-- What is expected --
Find the line with "Home [button] (313, 39)" in the entries below. Repeat it, every following line, and the line with "contact@costume-sur-seine.fr (694, 1156)", exactly and with nothing added.

(Saved data entries)
>>>>

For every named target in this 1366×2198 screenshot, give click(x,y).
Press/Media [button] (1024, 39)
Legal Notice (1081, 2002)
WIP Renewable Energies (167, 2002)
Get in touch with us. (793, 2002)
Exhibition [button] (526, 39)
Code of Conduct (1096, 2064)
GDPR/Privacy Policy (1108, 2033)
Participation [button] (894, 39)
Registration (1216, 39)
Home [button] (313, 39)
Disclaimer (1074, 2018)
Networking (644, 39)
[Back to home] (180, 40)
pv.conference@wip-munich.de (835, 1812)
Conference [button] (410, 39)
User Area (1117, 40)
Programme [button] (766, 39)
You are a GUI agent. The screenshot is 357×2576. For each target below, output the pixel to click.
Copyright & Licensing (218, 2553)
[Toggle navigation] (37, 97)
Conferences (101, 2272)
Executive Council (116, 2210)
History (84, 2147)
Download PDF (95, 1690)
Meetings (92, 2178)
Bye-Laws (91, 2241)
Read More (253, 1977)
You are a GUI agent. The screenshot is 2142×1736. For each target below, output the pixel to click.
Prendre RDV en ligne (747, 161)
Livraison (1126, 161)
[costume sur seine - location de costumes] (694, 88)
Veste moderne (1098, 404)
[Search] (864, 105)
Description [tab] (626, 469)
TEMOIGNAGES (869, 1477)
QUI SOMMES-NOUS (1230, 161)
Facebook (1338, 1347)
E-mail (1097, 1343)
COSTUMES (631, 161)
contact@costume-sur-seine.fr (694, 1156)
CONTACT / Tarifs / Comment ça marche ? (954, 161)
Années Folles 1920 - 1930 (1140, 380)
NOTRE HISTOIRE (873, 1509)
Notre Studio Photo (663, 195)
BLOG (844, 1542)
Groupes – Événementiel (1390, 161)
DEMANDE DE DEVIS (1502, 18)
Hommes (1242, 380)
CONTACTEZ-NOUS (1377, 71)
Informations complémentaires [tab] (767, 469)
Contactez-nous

<<<<

-- Output for this task --
Home [button] (313, 39)
Disclaimer (1074, 2018)
Networking (644, 39)
[Back to home] (180, 40)
pv.conference@wip-munich.de (835, 1812)
Conference [button] (410, 39)
User Area (1117, 40)
Programme [button] (766, 39)
You are a GUI agent. The screenshot is 357×2576. For each target below, output the pixel to click.
Copyright & Licensing (218, 2553)
[Toggle navigation] (37, 97)
Conferences (101, 2272)
Executive Council (116, 2210)
History (84, 2147)
Download PDF (95, 1690)
Meetings (92, 2178)
Bye-Laws (91, 2241)
Read More (253, 1977)
You are a GUI agent. The screenshot is 2142×1736. For each target below, output the pixel to click.
Prendre RDV en ligne (747, 161)
Livraison (1126, 161)
[costume sur seine - location de costumes] (694, 88)
Veste moderne (1098, 404)
[Search] (864, 105)
Description [tab] (626, 469)
TEMOIGNAGES (869, 1477)
QUI SOMMES-NOUS (1230, 161)
Facebook (1338, 1347)
E-mail (1097, 1343)
COSTUMES (631, 161)
contact@costume-sur-seine.fr (694, 1156)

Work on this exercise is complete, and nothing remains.